昨年、スーパーコンピュータ「京」が正式に稼働を始め、そのアプリケーションの一つとして創薬が期待されている。「京」を中心とした日本の高性能計算機によって構成されるHPCI(High Performance Computing Infrastructure)の戦略分野の一つとして、「京」の稼働前から創薬応用研究が進められているほか、HPCIの産業利用プログラムにおいても京都大学の奥野教授を代表とするグループ、大日本住友製薬株式会社、第一三共株式会社、武田薬品工業株式会社、大日本住友製薬株式会社など多くの機関が、スーパーコンピュータを用いた創薬、いわゆるスパコン創薬に取り組み始めた。また、筆者も東京工業大学の秋山教授、瀬々准教授等とグループを形成し、自身が所属する東京工業大学のスーパーコンピュータTSUBAME2.0を用いてアステラス製薬株式会社とリーシュマニア症、シャーガス病、アフリカ睡眠病といった顧みられない熱帯病(以下、NTDs, Neglected Tropical Diseases) といった疾患を引き起こす寄生原虫治療薬探索の共同研究を昨年7月に開始した。

 薬候補となる化合物探索(リード化合物探索)から臨床研究までの創薬プロセスの中で、現在スパコン応用の対象となっているのは、主にリード化合物の探索である。リード化合物探索においては後のプロセスで化合物の薬効と安全性の観点から篩にかけられるため、出来る限り異なる母核の化合物を多く提案することが必要であると考えられる。HPCIの戦略分野1「予測する生命科学・医療および創薬基盤」においても、東京大学の藤谷教授らによって開発されたMP-CAFEE(Massively Parallel Computational Absolute binding FrEe Energy)による標的タンパク質とリード化合物の結合自由エネルギーによりリード化合物の構造を設計することを目指している。
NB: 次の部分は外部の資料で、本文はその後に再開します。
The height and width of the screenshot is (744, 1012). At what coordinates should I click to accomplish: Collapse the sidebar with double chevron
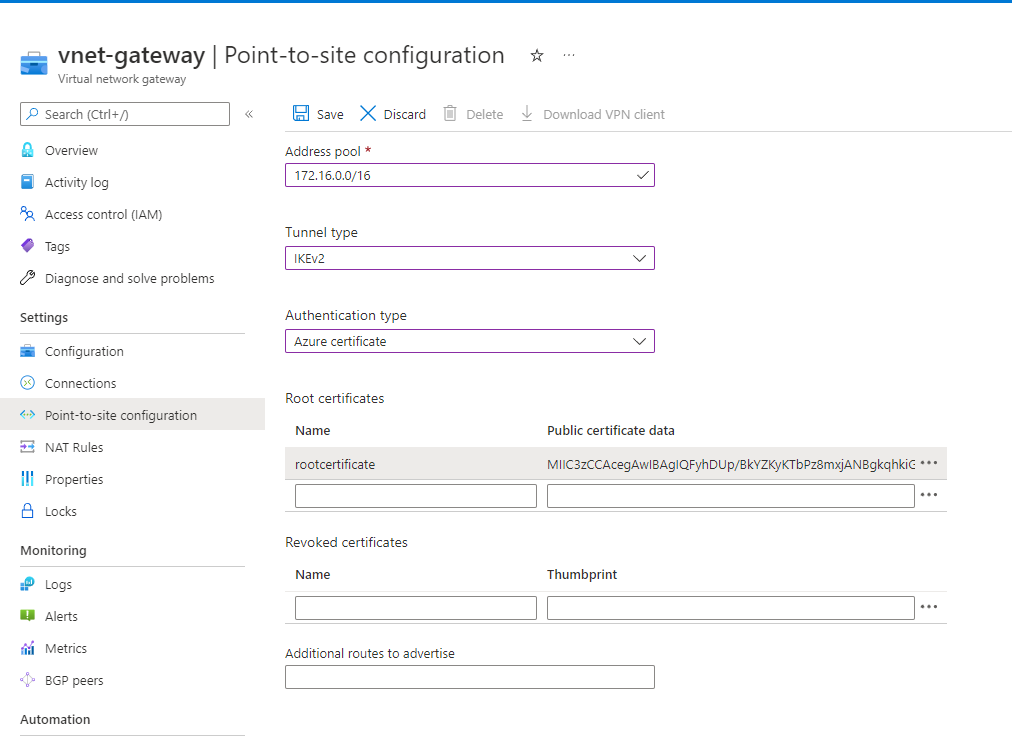[x=249, y=114]
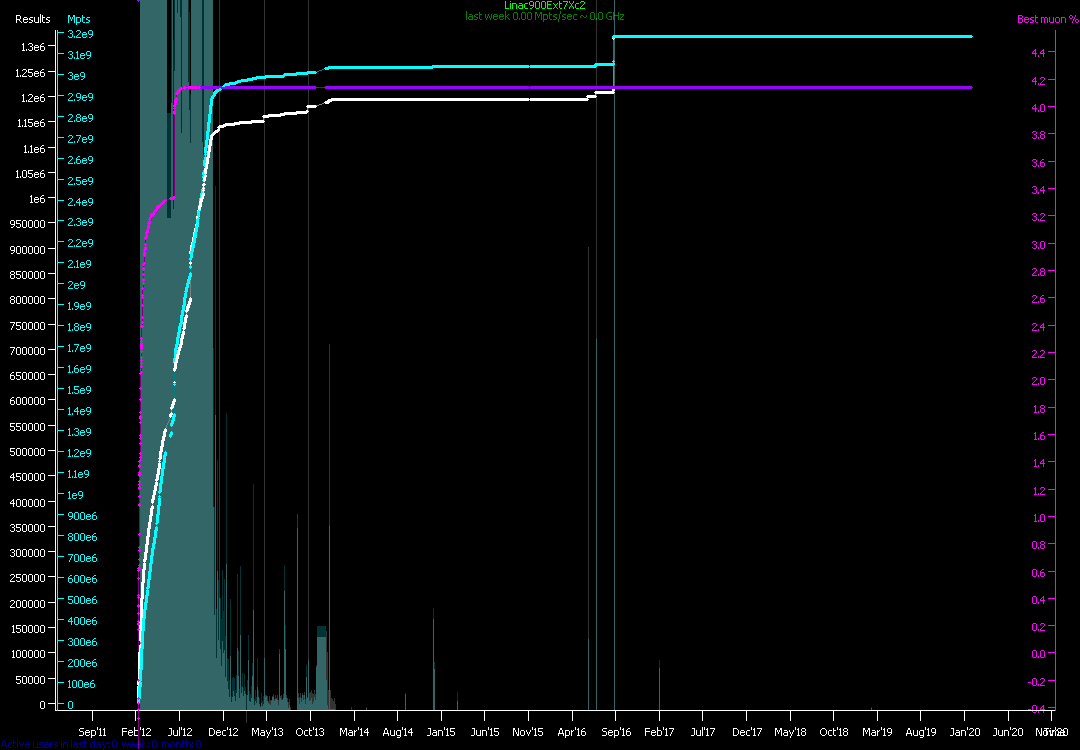
Task: Click the 'Results' axis header
Action: coord(33,19)
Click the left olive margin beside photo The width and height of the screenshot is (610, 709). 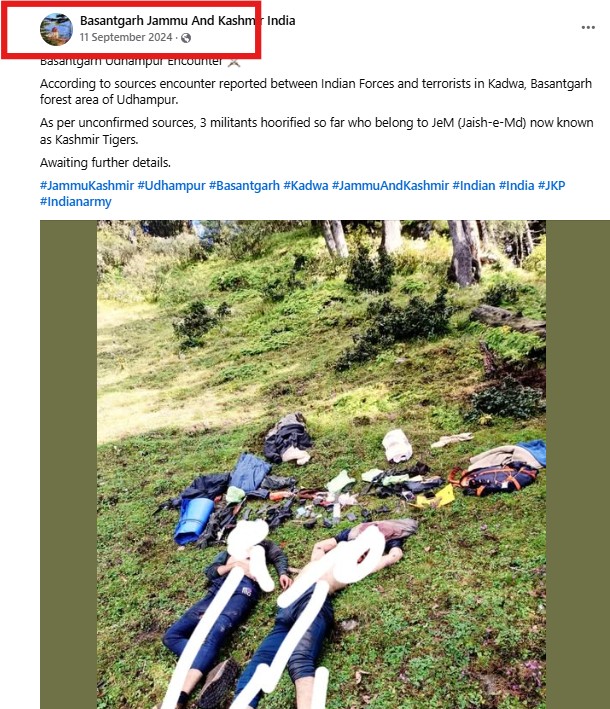click(x=68, y=464)
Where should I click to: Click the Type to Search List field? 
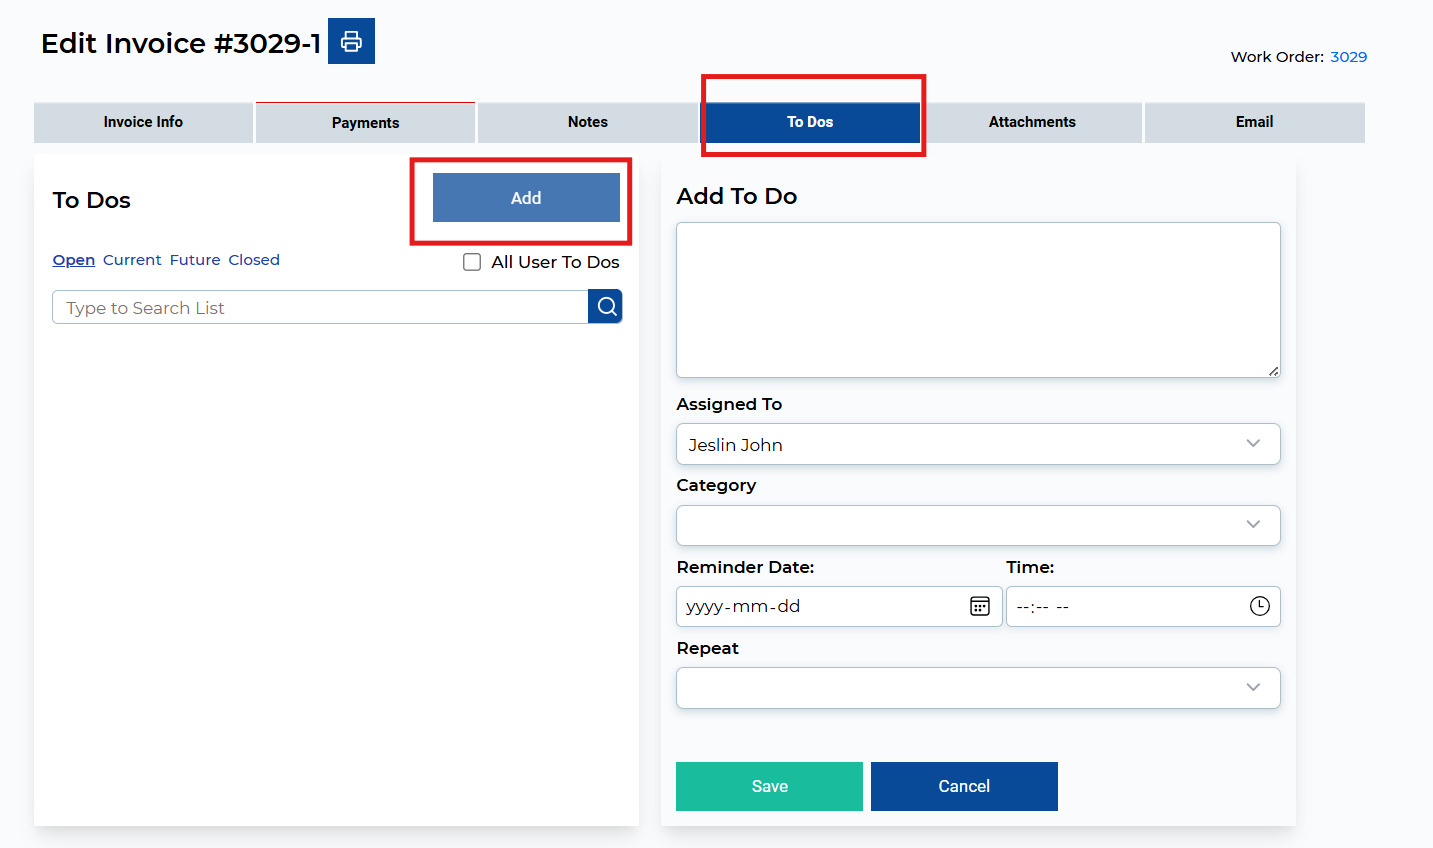click(x=320, y=308)
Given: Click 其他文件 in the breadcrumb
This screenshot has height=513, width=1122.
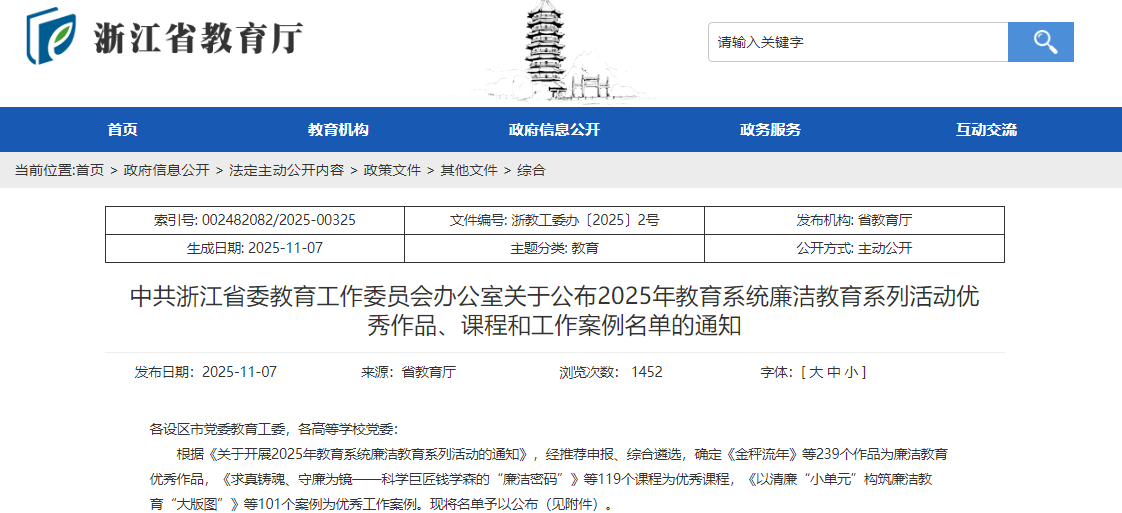Looking at the screenshot, I should tap(469, 171).
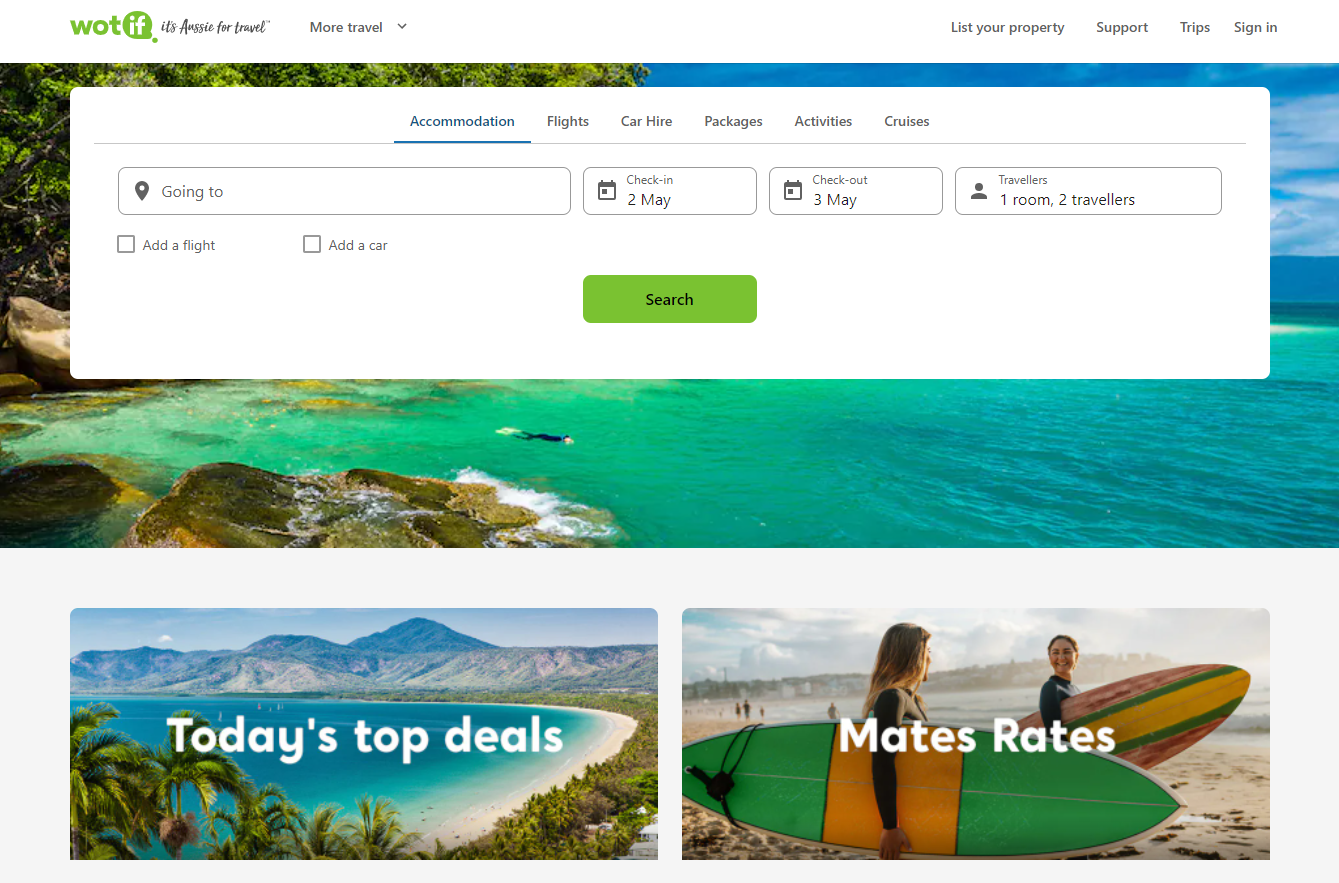Tick the Add a flight checkbox

tap(126, 244)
 筆者が代表するグループは、NTDsの寄生原虫治療薬探索を行う上で、研究を大きく二段階に分けて考えている。第一段階は、秋山教授を中心に特許や文献等の公開情報に対するデータマイニングを実施し、寄生原虫治療薬探索に関する有用な知識を取り出すことである。すでに標的候補タンパク質に対し、各原虫との相同性および立体構造情報のリスト化を行うwebインターフェイスを開発している。第二段階は、筆者を中心にインシリコスクリーニングを用いて、抗寄生原虫活性を有する可能性のある化合物を探索することである。すでに標的タンパク質とリード化合物の結合自由エネルギーを高速に求めることが出来るアプリケーションを開発している。TSUBAME2.0は、上記のデータマイニング及び市販化合物を対象としたインシリコスクリーニング計算それぞれにおいて活用される。アステラス製薬はデータマイニングに必要なデータ収集及びインシリコスクリーニング計算結果に基づいて数百化合物を購入・評価を進める。

 今回の共同研究の主目的はNTDsという保健医療へのアクセス問題(Access to Health)の解決であるが、2013年、新しい創薬技術の開発を通じて、日本の製薬産業に貢献したいと考えている。